**TASK BRIEF:** Pull every "icon" line out of the data below.

(Dataset entries)

....................

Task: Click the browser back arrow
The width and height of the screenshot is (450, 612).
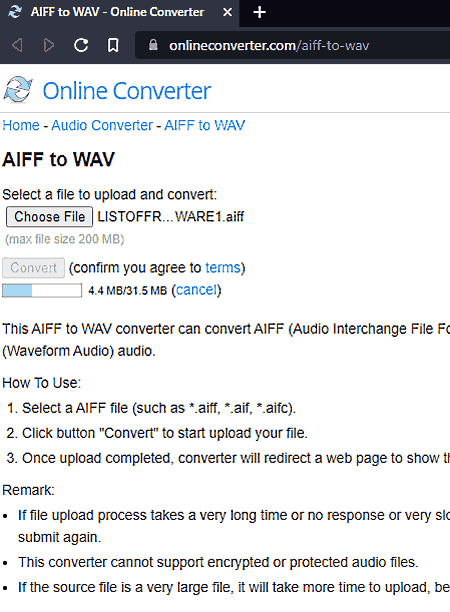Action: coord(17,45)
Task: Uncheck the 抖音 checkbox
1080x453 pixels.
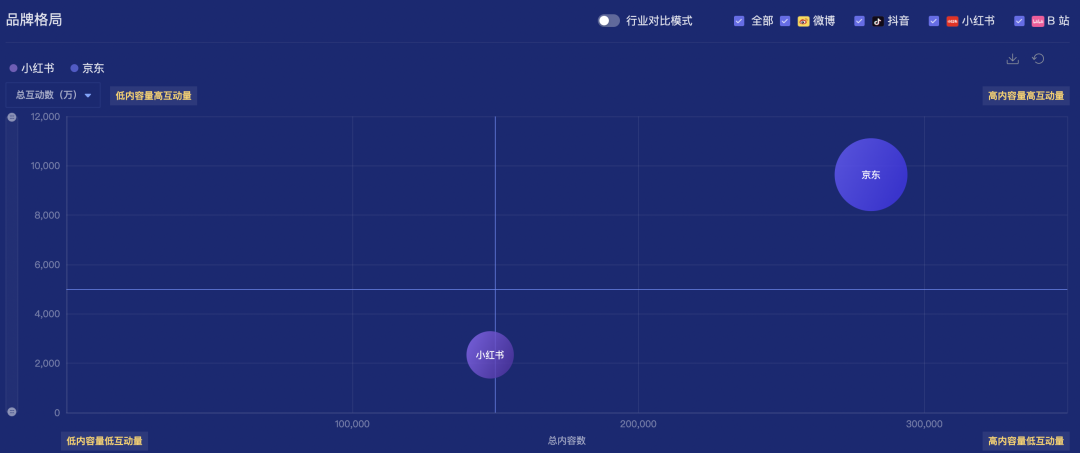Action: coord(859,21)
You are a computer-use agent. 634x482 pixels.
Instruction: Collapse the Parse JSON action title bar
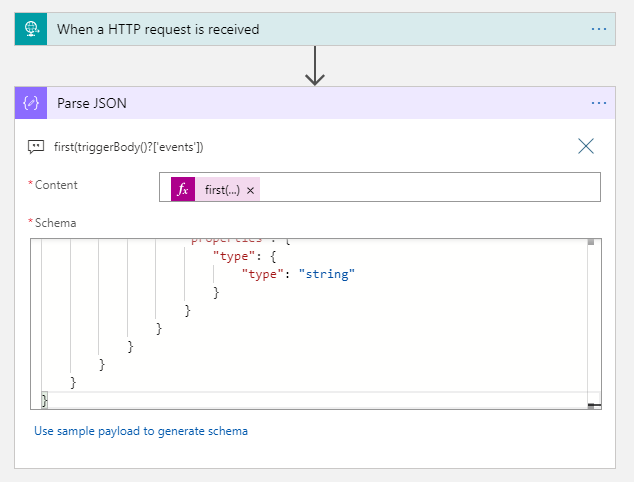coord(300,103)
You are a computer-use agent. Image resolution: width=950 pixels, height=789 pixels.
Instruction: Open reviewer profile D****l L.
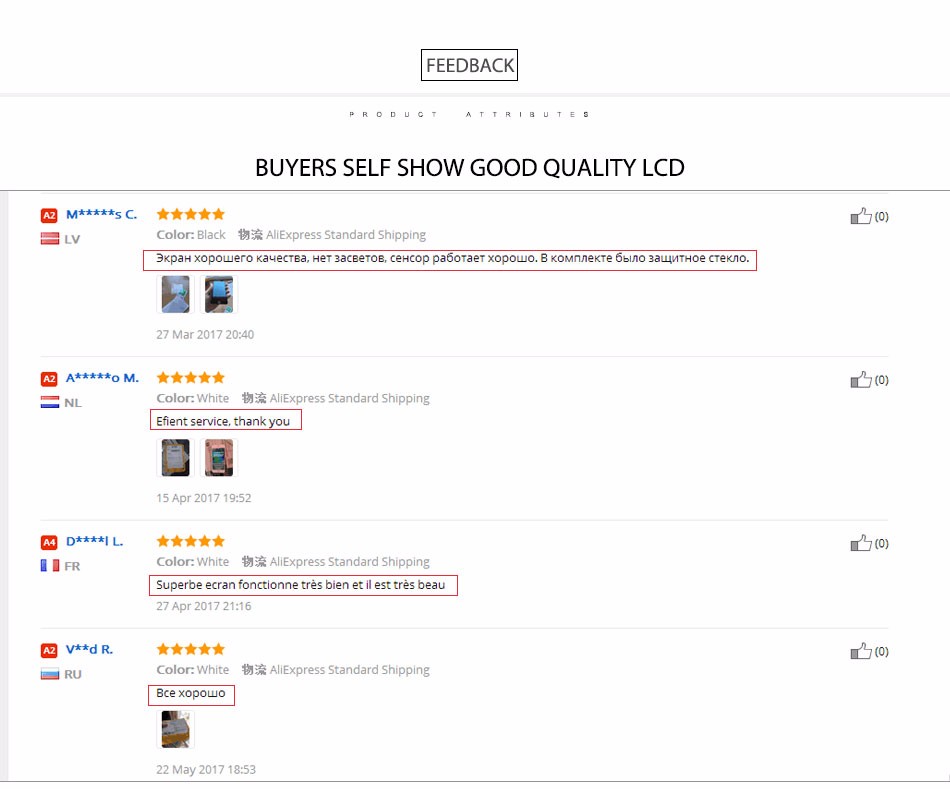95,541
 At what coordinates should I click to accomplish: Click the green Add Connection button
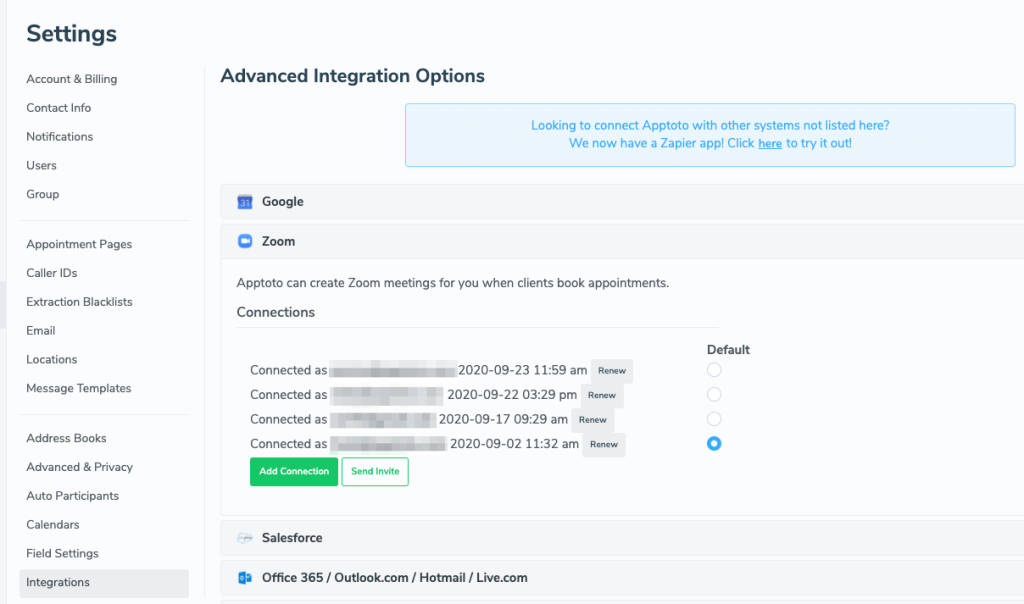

....................

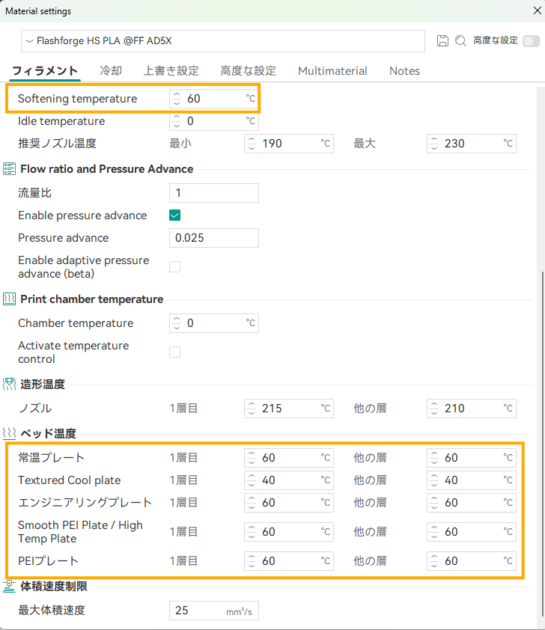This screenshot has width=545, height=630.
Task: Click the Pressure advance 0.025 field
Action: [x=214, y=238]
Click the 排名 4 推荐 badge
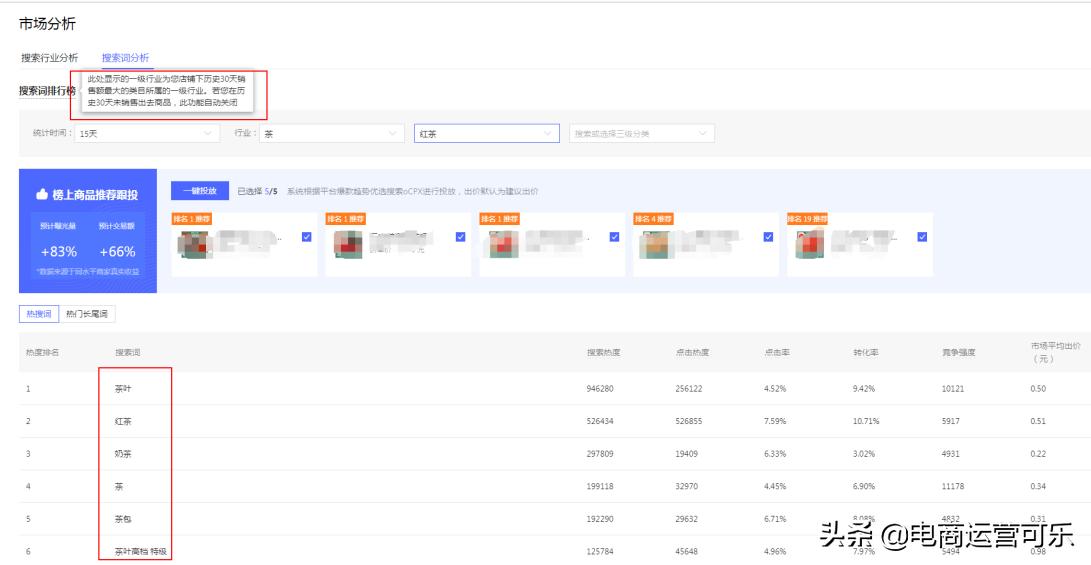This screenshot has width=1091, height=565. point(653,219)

....................

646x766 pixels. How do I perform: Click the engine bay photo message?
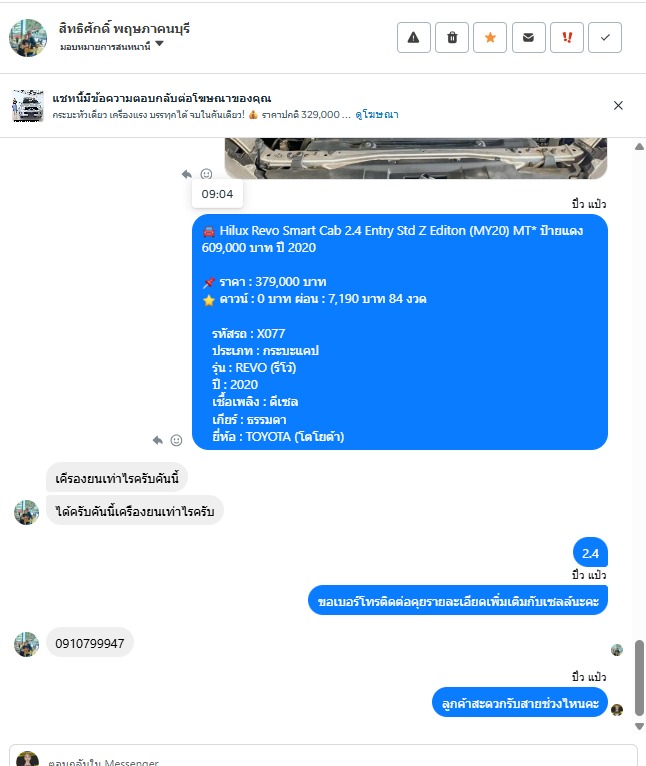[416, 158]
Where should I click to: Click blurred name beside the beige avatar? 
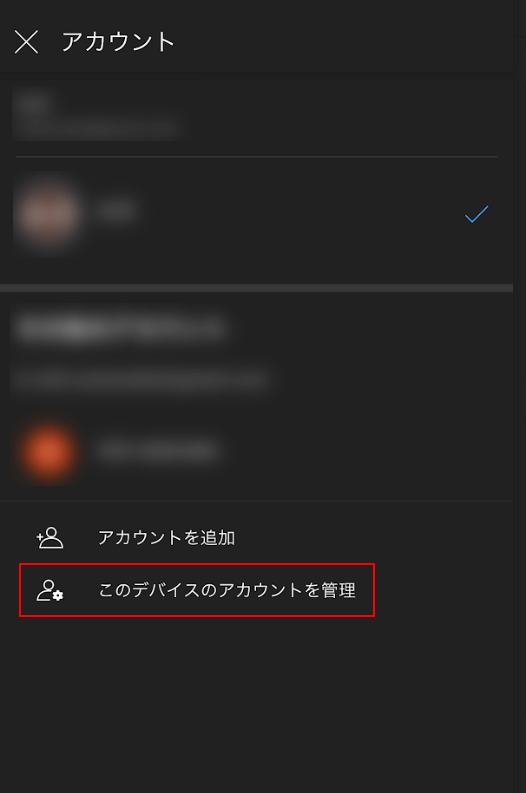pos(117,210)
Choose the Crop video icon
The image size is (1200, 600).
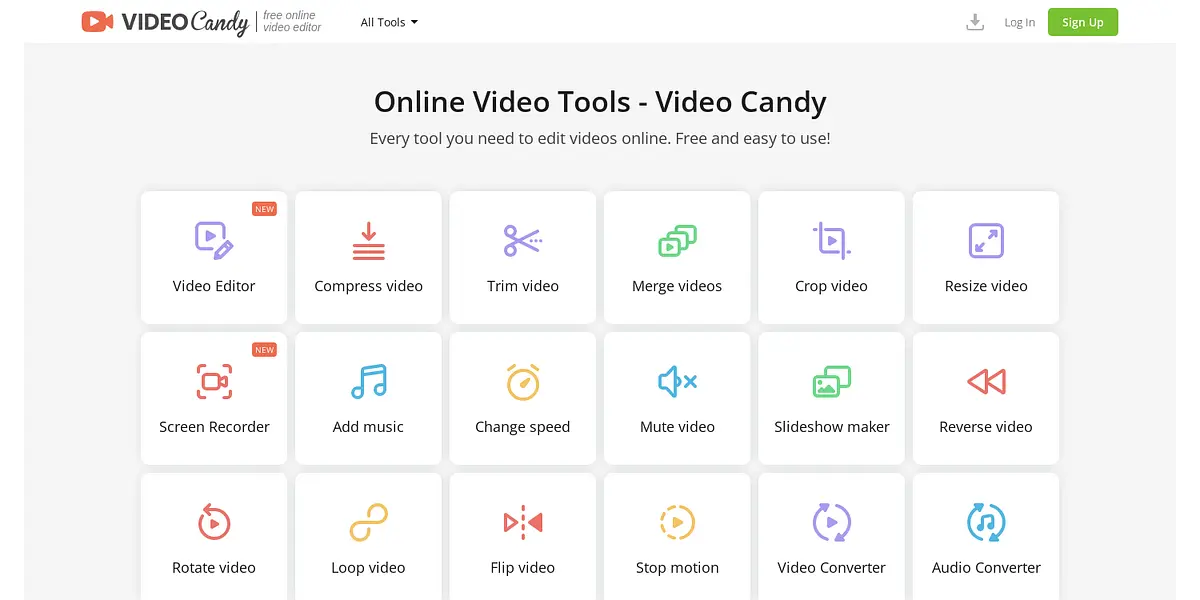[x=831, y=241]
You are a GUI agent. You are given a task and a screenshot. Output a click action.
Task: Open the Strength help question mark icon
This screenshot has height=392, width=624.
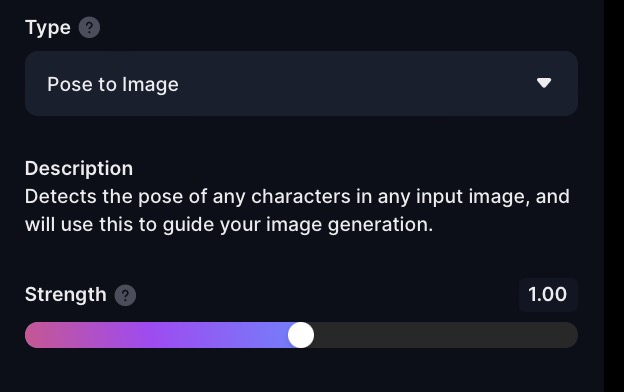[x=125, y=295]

....................

**RESPONSE BELOW:**
Choose the Crop video icon
Task: Open the Strength help question mark icon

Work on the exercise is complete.